Pfizer’s Upjohn, which sells one-time blockbusters like Viagra and Lipitor that have lost patent protection, will be spun off and then it will combine with Mylan, a $10 billion company.

The complex deal, expected to close in the middle of next year, will create a company with estimated 2020 revenue in excess of $19 billion, with sales in more than 165 countries. The name for the new company has yet to be determined.

“These are deliberate steps that we are taking to make Pfizer a very different company,” new Chief Executive Dr. Albert Bourla told analysts.

Pfizer on Monday also reported a 30% jump in second-quarter profits.

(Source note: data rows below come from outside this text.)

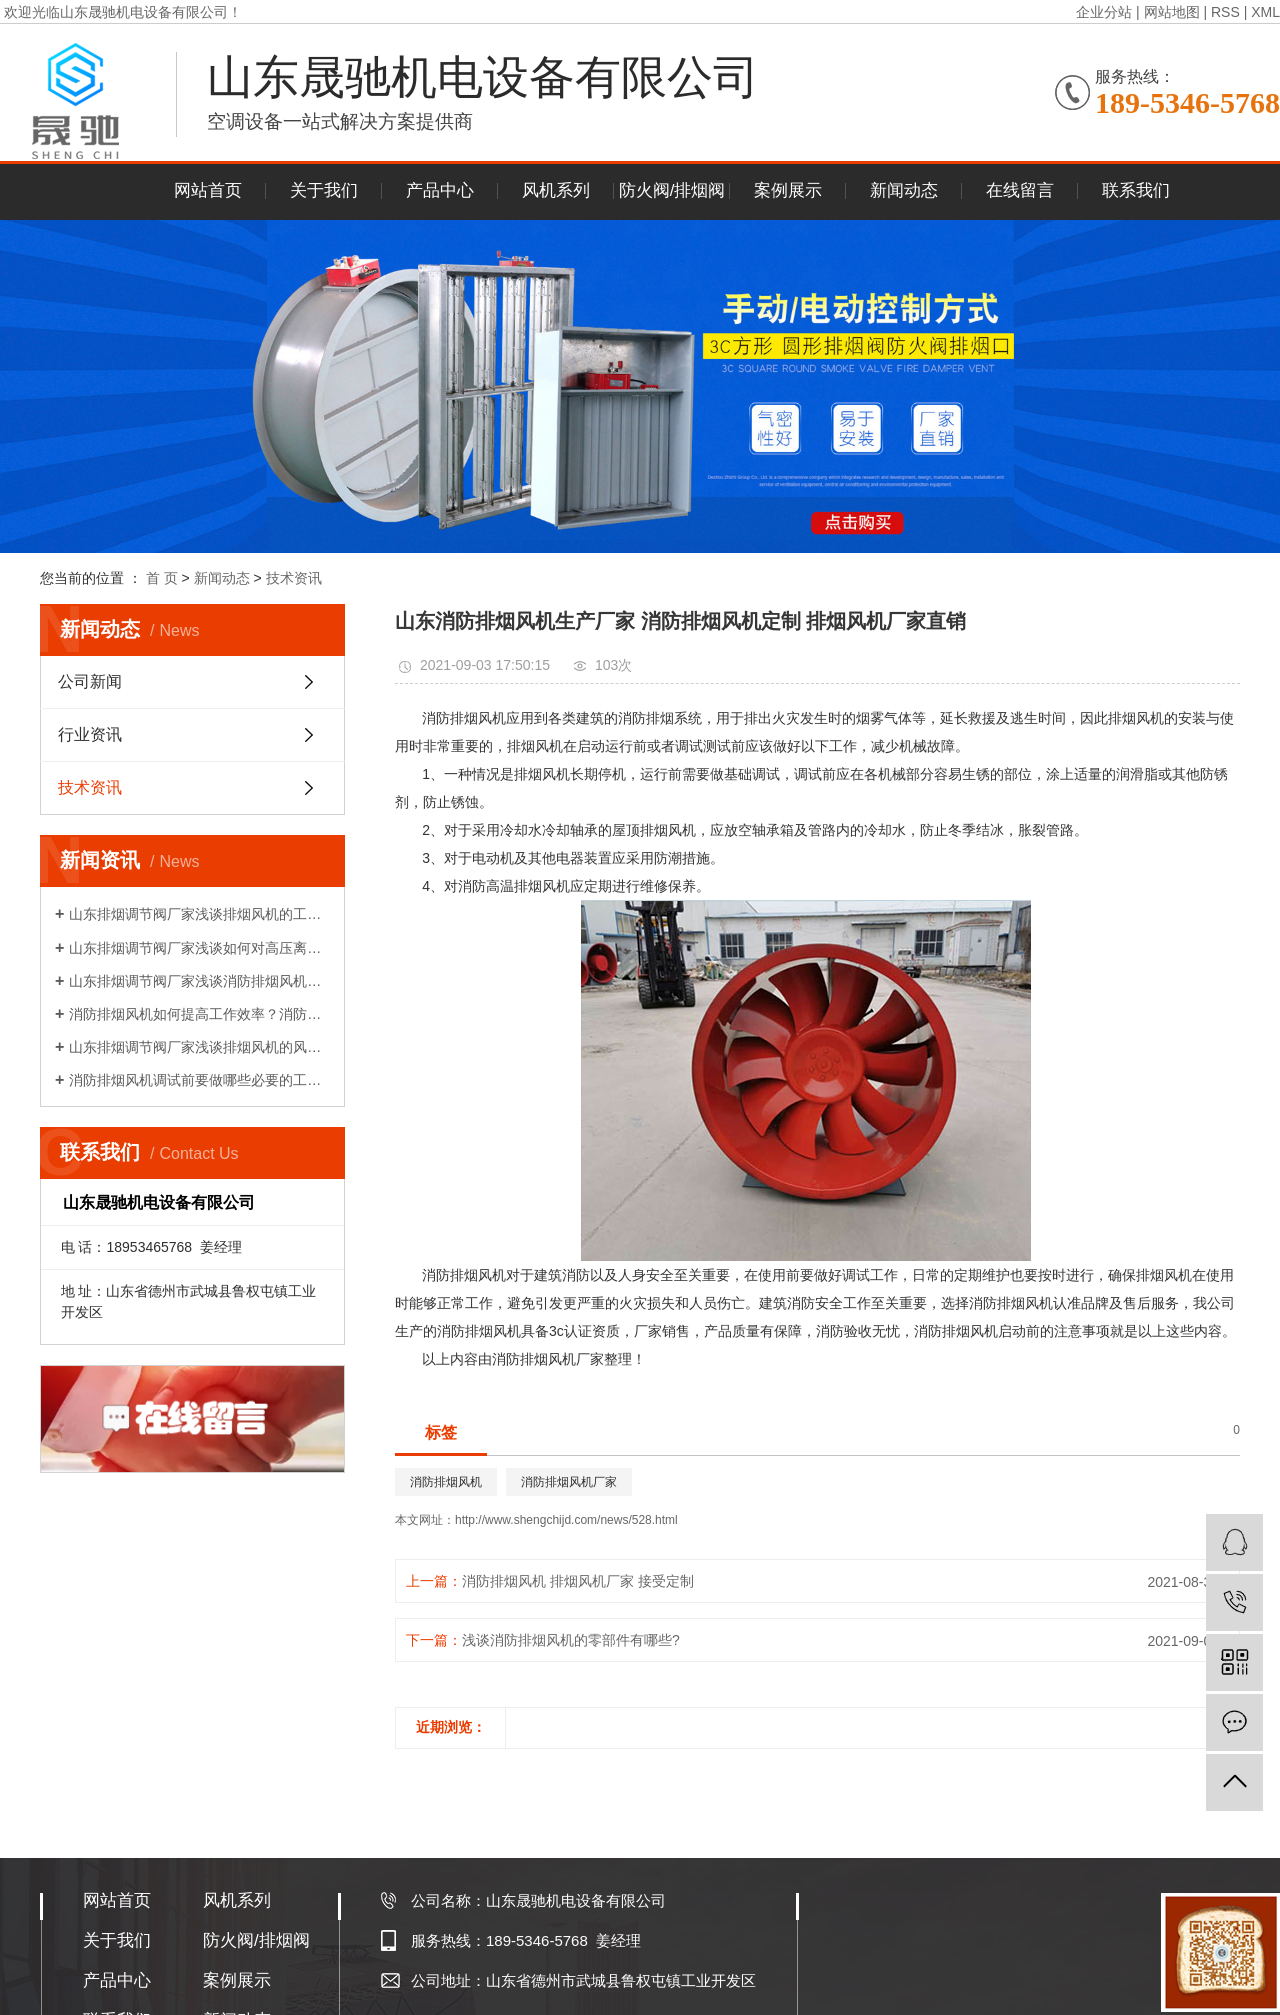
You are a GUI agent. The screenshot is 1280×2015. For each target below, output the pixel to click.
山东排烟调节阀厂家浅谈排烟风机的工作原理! (199, 914)
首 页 (162, 578)
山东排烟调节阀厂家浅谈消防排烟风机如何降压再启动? (199, 981)
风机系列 (556, 190)
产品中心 (440, 190)
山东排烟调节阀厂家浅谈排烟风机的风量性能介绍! (199, 1047)
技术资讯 (294, 578)
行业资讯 (90, 734)
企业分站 (1104, 12)
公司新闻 (90, 681)
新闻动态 (904, 190)
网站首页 (208, 190)
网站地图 (1172, 12)
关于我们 (324, 190)
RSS (1225, 12)
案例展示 (788, 190)
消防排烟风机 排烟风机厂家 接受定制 (578, 1581)
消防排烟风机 (446, 1482)
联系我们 (1136, 190)
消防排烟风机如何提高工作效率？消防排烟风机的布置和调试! (199, 1014)
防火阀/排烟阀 (672, 190)
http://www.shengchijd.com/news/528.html (566, 1520)
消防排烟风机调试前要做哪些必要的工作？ (199, 1080)
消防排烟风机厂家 (569, 1482)
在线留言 (1020, 190)
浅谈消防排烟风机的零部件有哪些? (571, 1640)
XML (1265, 12)
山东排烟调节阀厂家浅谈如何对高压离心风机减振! (199, 948)
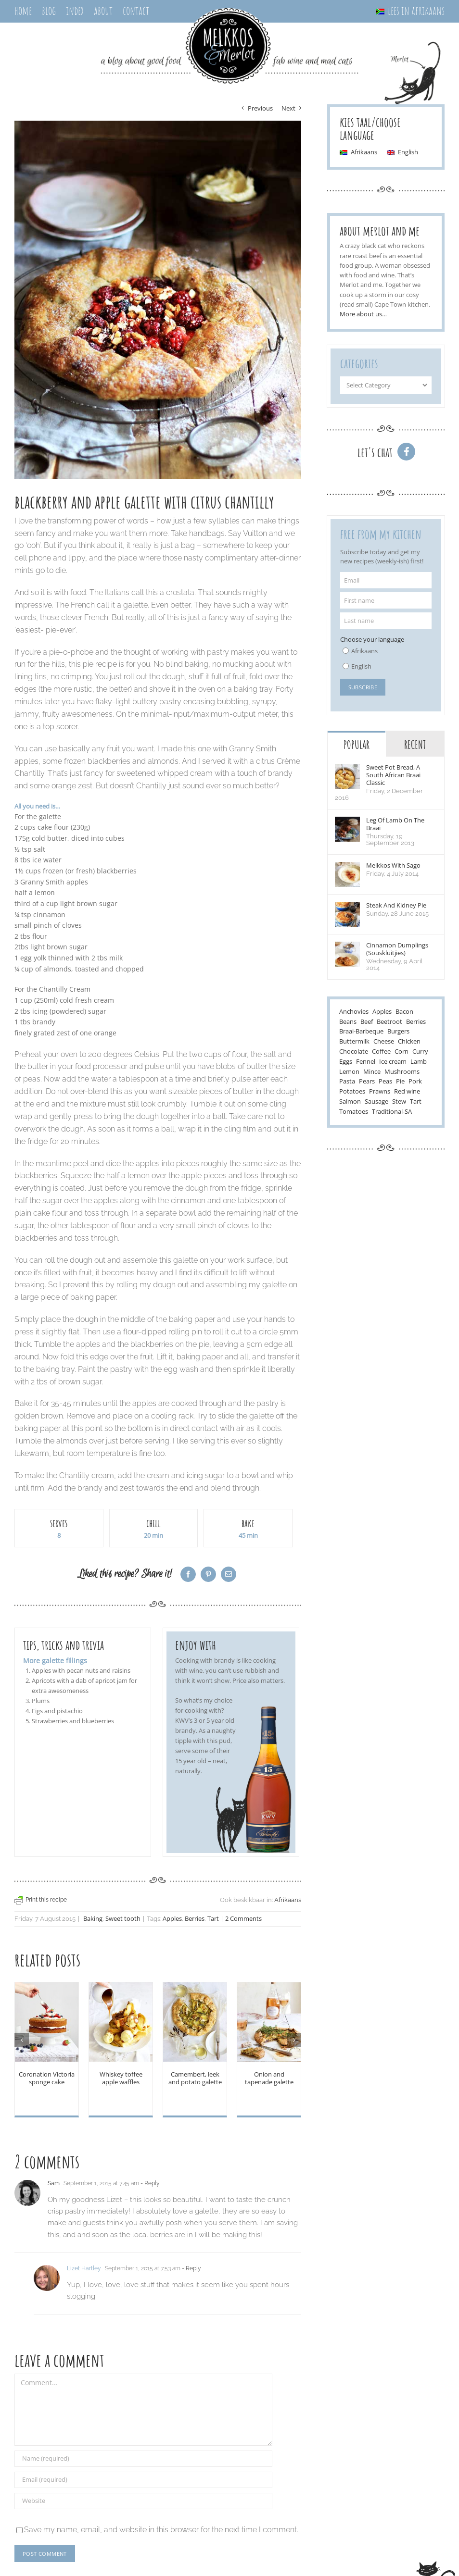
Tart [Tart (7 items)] (415, 1102)
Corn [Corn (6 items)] (401, 1052)
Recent (415, 744)
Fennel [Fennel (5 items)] (365, 1062)
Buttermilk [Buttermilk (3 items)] (354, 1041)
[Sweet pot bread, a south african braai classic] (347, 769)
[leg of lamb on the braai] (347, 822)
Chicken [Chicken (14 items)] (409, 1041)
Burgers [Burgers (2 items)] (398, 1031)
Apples (172, 1919)
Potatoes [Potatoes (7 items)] (352, 1091)
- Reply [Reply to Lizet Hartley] (190, 2268)
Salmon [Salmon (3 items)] (350, 1102)
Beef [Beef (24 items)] (366, 1022)
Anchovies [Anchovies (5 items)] (354, 1012)
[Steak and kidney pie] (347, 907)
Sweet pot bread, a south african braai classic (393, 775)
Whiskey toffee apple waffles (121, 2078)
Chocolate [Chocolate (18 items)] (353, 1052)
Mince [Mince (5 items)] (372, 1072)
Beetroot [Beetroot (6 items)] (389, 1022)
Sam (54, 2183)
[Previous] (21, 2040)
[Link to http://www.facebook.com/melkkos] (406, 451)
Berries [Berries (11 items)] (416, 1022)
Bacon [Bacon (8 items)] (404, 1012)
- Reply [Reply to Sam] (149, 2183)
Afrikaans (287, 1900)
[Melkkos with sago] (347, 867)
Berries (194, 1919)
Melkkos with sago (393, 866)
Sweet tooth (122, 1919)
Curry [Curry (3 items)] (420, 1052)
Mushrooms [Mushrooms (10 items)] (402, 1072)
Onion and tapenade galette (269, 2078)
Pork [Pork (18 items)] (415, 1081)
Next (288, 108)
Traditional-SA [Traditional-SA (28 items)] (392, 1112)
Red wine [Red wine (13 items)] (407, 1091)
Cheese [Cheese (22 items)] (383, 1041)
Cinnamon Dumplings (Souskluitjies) (397, 949)
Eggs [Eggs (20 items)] (345, 1062)
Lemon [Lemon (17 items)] (349, 1072)
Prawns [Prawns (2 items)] (379, 1091)
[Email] (228, 1574)
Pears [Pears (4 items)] (367, 1081)
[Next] (294, 2040)
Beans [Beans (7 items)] (348, 1022)
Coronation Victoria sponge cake (47, 2078)
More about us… (363, 314)
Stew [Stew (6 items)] (399, 1102)
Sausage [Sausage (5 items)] (376, 1102)
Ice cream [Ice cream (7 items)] (393, 1062)
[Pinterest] (208, 1574)
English (361, 666)
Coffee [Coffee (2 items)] (381, 1052)
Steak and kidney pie (396, 905)
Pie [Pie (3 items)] (400, 1081)
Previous (260, 108)
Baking (92, 1919)
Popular (357, 744)
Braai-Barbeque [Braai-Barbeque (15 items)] (361, 1031)
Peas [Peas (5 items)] (385, 1081)
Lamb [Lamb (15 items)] (418, 1062)
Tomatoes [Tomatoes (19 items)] (353, 1112)
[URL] (143, 2501)
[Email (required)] (143, 2480)
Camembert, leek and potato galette (195, 2078)
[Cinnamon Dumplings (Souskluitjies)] (347, 947)
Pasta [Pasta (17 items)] (347, 1081)
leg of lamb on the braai (395, 824)
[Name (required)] (143, 2459)
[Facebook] (188, 1574)
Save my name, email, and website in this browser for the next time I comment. (161, 2529)
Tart (213, 1919)
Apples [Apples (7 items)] (382, 1012)
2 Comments (243, 1919)
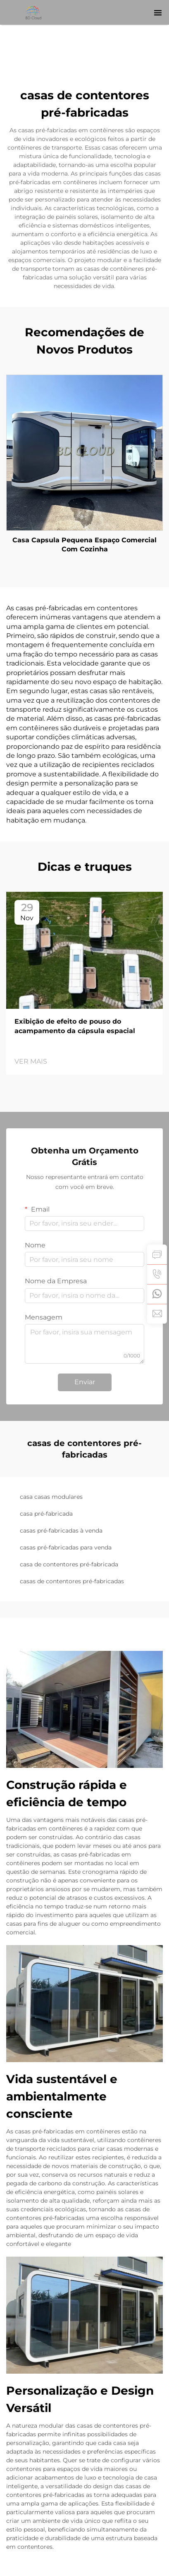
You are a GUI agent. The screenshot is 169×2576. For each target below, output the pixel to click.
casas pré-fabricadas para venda (66, 1547)
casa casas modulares (51, 1496)
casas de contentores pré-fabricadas (72, 1581)
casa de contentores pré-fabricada (69, 1564)
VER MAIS (30, 1061)
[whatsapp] (157, 1294)
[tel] (157, 1274)
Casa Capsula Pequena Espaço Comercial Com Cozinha (84, 544)
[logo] (34, 12)
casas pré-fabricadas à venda (61, 1530)
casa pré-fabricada (46, 1513)
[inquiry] (157, 1254)
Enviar (84, 1382)
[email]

Pfizer and Mylan have worked together for years. Pfizer manufactures Mylan’s EpiPen, an auto-injector used to halt life-threatening allergic reactions. Mylan was heavily criticized, and CEO Heather Bresch was brought before Congress two years ago to answer questions about the price of the EpiPen, which had jumped five-fold to $600 for two EpiPens. They have been in short supply for more than a year because of quality problems and upgrades at a Pfizer factory.

Upjohn, the name of one of the companies Pfizer gobbled up during a spate of acquisitions in the 1990s and 2000s, sells off-patent and generic drugs that include the stars that drove Pfizer’s growth: pain killers Celebrex and Lyrica, Norvasc for high blood pressure, Effexor for severe heartburn, Xanax for anxiety and Zoloft for depression.

The strengthening ties between Pfizer and Mylan come at a precarious time for big drugmakers, who face pressure to cut high prices for brand-name drugs. Also, Pfizer just got generic competition to one of its biggers sellers, Lyrica.

Likewise, years of pressure from wholesalers to reduce prices for generic drugs, which comprise most of Mylan’s portfolio, have crimped its profits and driven its share price down 50% in the past year.

That enabled Pfizer to “combine businesses at a more attractive price,” Edward Jones analyst Ashtyn Evans said, adding that Pfizer has wanted to become a smaller, more innovative company and now has a strong pipeline of experimental new drugs.

“Growth from new, innovative products will have a bigger impact,” she said, “growing off a smaller base.”

Pfizer Inc. investors will be getting shares in the new company tax-free — and that entity will be offering a dividend as well.

Shareholders of Pfizer will receive 0.12 of a share of the new company for each Pfizer share they hold and will own 57% of the combined new company; Mylan shareholders will own 43%, receiving one share of the new company for each of their Mylan shares.